Prosecutors charged a 12-year-old rural Cape Girardeau boy's stepmother with two counts of domestic assault and one count each of child abuse and child endangerment Wednesday, weeks after filing similar charges against the boy's father.
Jennifer Schwepker, 23, was arrested and taken to the county jail. Eric Schwepker, 30, was arrested in early February after a driver noticed the boy walking alone on a county road on Feb. 2 and deposited him with authorities.
Cape Girardeau County Sheriff's Department reports reveal the boy endured more injuries at age 12 than some people accrue in a lifetime including kicks, human bites, and strikes from a baseball bat and hammer.
Jennifer Schwepker faces a maximum prison sentence of 28 years for reportedly pushing the boy into the kitchen counter hard enough to cut his head, kicking him in the genitals, choking him and allowing her husband to strike the boy's toes repeatedly with a hammer while she was in the same room.
The prosecuting attorney also amended Eric Schwepker's charges to three counts of child abuse and one count of domestic assault. He was released from the county jail after his parents posted $25,000 bond and is scheduled for a preliminary court hearing on Monday. He is not to leave Missouri or to have unsupervised contact with his son.

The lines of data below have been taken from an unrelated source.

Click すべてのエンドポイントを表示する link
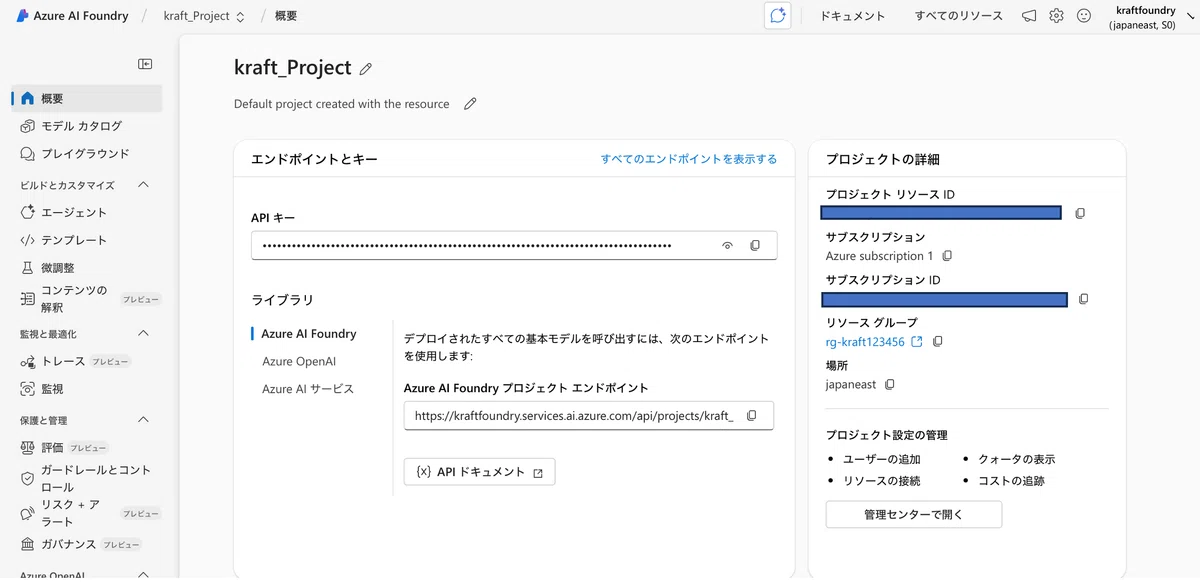Image resolution: width=1200 pixels, height=582 pixels. pos(689,159)
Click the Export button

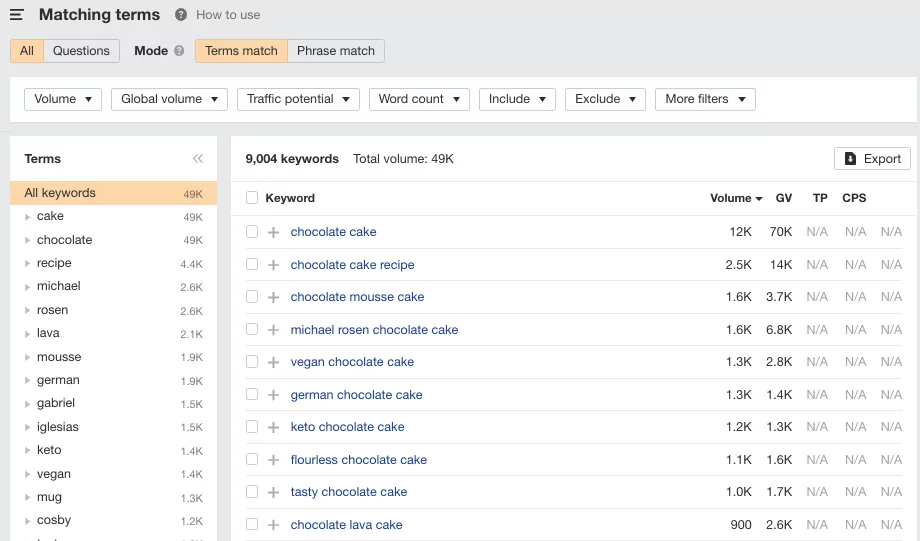pos(872,158)
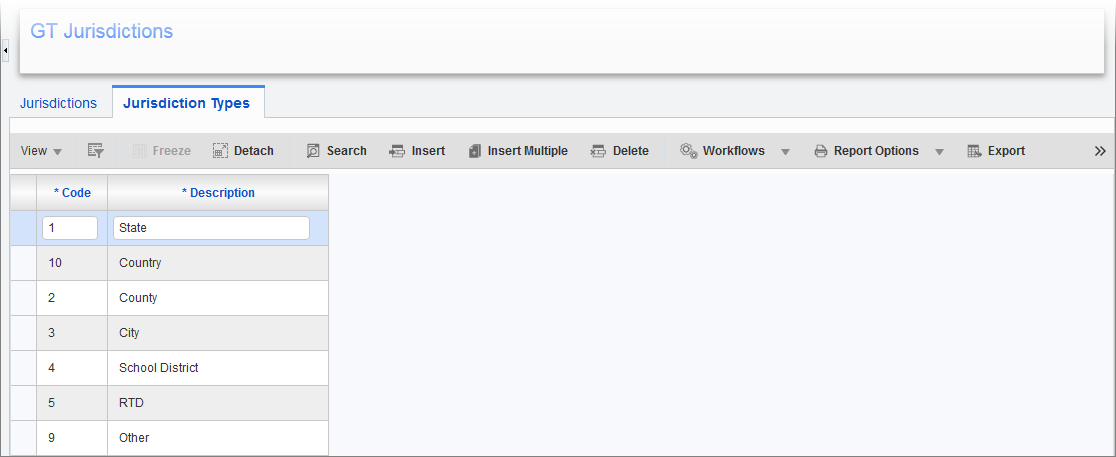The height and width of the screenshot is (457, 1116).
Task: Click the Delete row icon
Action: click(599, 151)
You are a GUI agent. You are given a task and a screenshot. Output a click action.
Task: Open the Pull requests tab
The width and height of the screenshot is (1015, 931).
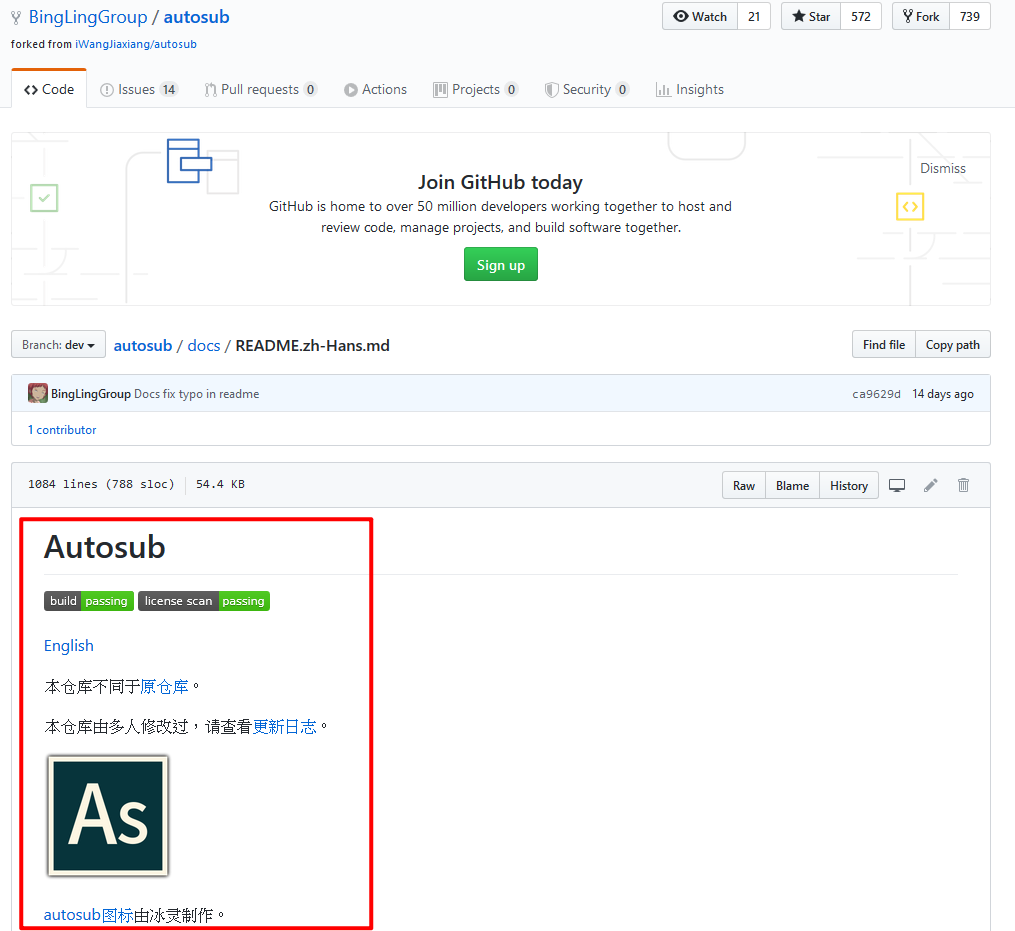260,89
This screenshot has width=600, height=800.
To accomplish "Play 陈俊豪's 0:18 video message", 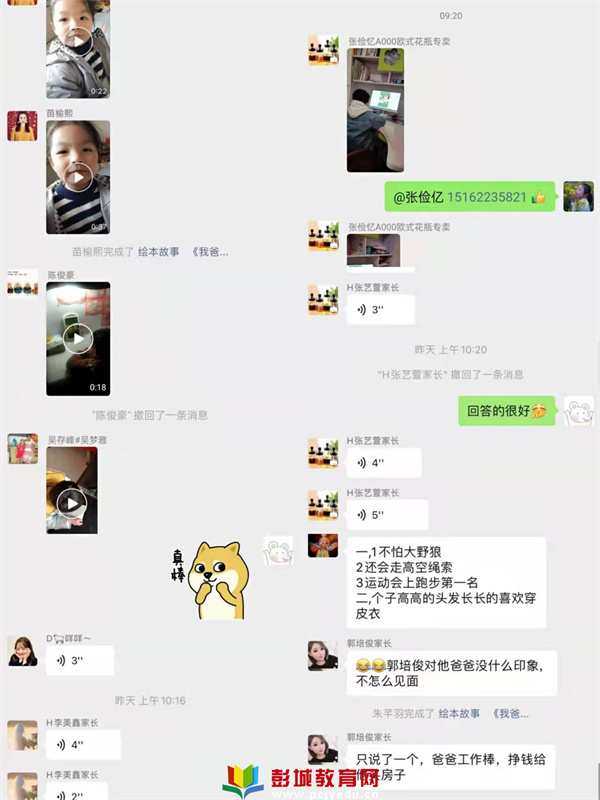I will tap(78, 339).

Should Jennifer Schwepker also be able to post bond, the prosecutor has asked that her contact with the boy be restricted.

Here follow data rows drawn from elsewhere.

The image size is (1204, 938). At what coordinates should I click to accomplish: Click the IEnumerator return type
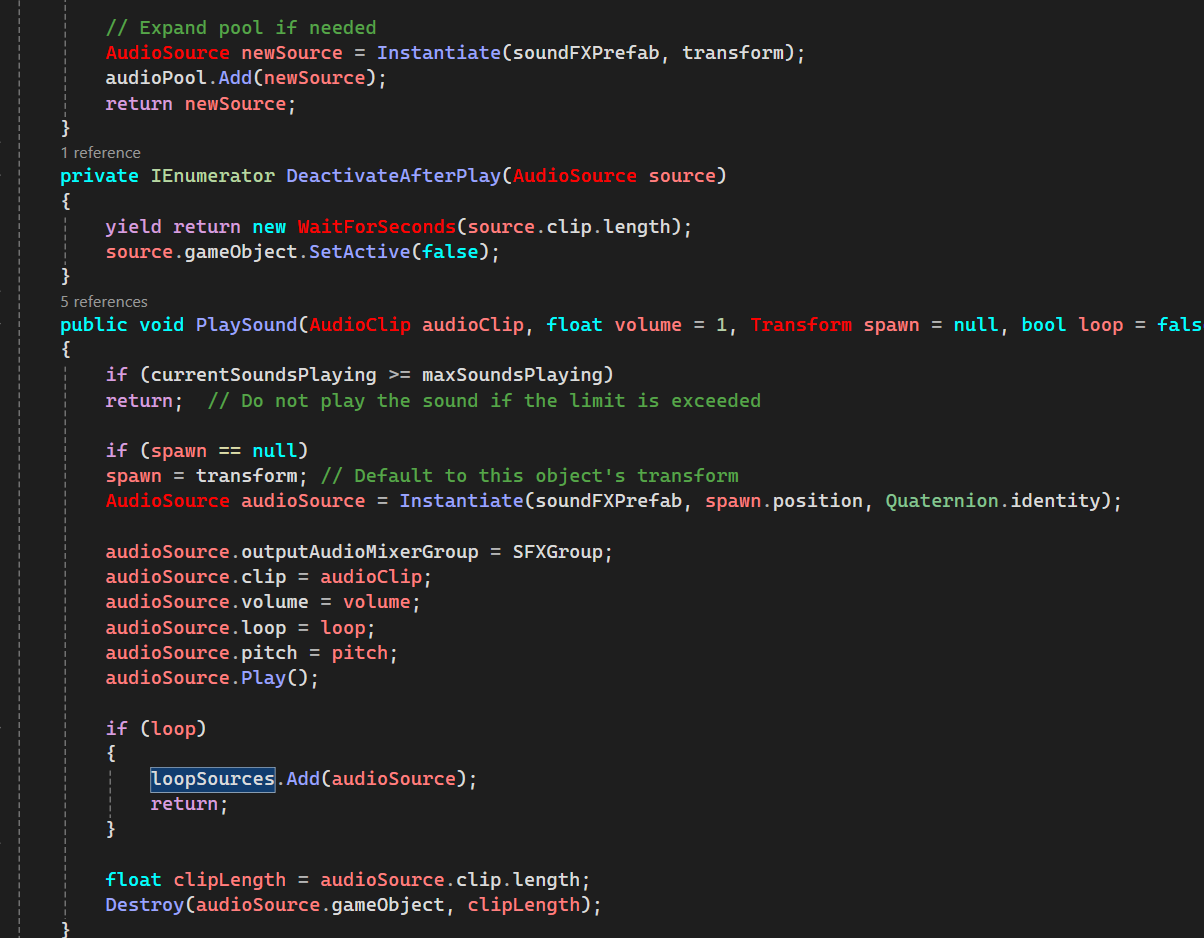coord(212,176)
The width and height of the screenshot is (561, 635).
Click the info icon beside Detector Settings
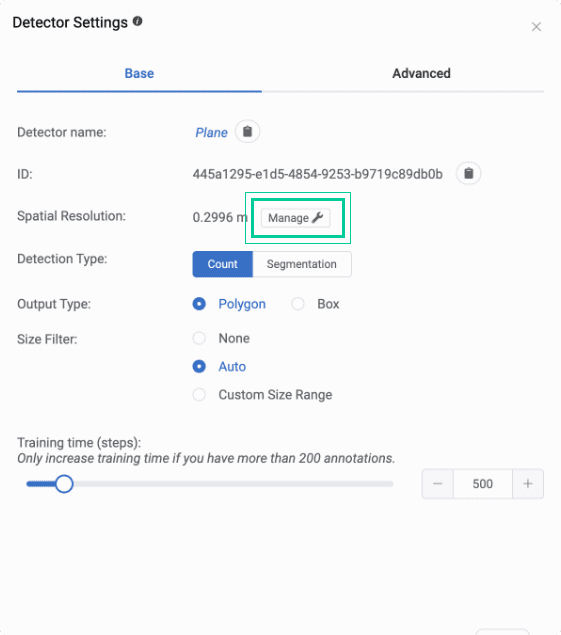point(138,21)
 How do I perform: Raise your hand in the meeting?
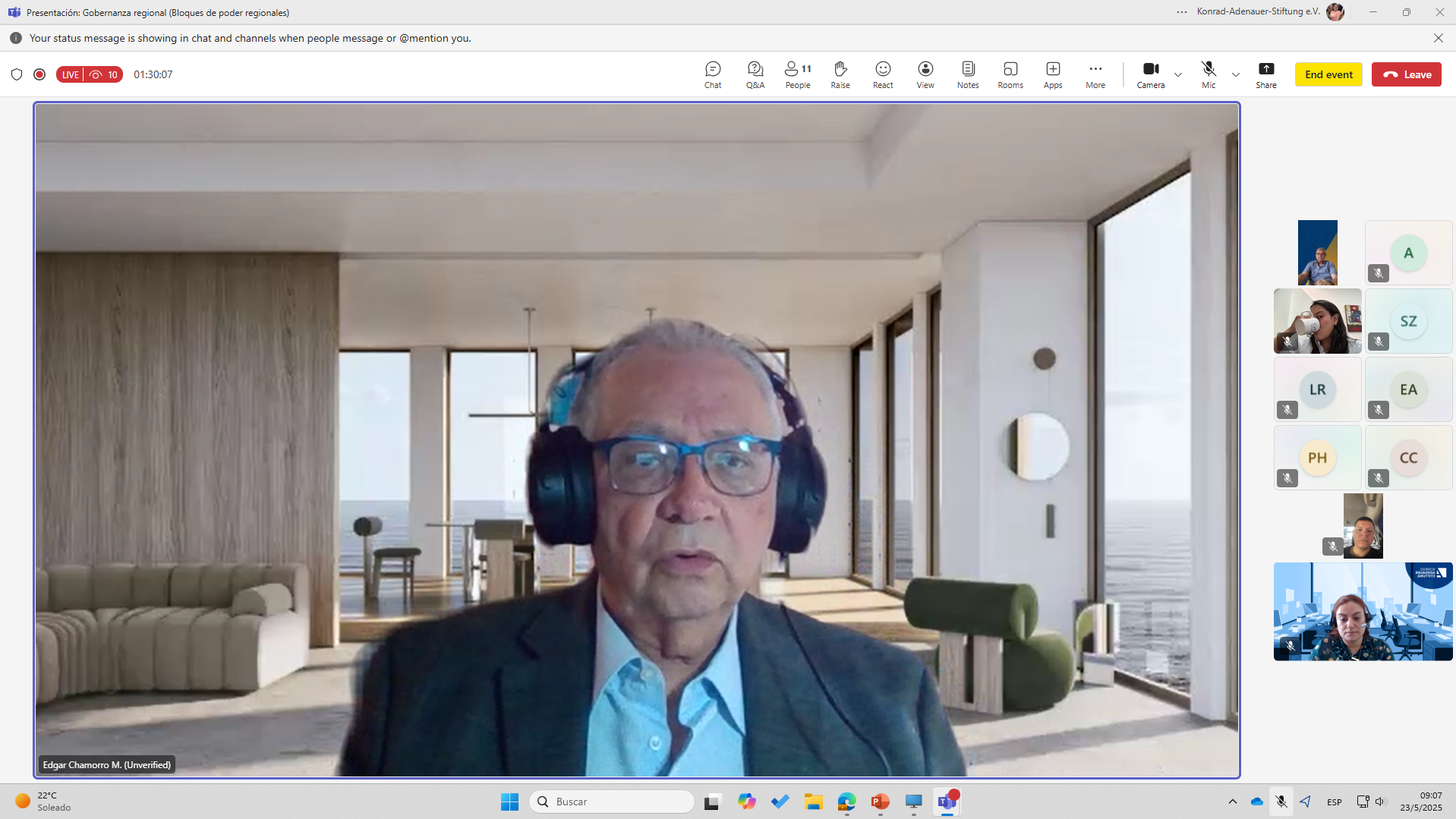click(840, 74)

The 12-year-old was placed in temporary foster care following the arrest of his father.
Family members say he was beaten for years, but their efforts to stop the abuse weren't successful. Faye Schreiner of Cape County, the boy's aunt, said she has seen adult human bite wounds on the boy.
"I definitely was out there and saw bites on his little arm. They said a baby bit him, but the bite marks were too big to be a baby's bite marks," she said.
She said family members previously reported the abuse, but Sheriff John Jordan said he has no record of Schreiner calling the department. He said his deputies pursue such reports.
The Missouri Department of Social Services declined to comment on whether the agency ever received tips that the boy was being abused.
The boy's maternal grandmother, Karen Bowers, said whenever school personnel would become suspicious of the boy's wounds, the boy would be moved to a different school.
Andrea Seabaugh, principal of St. Ambrose Grade School in Chaffee, Mo. -- where the boy reportedly attended classes for at least two years -- declined to comment.
Investigators reportedly seized a red aluminum baseball bat, two claw hammers, a leather belt, and lengths of rope from the Schwepker residence on County Road 205.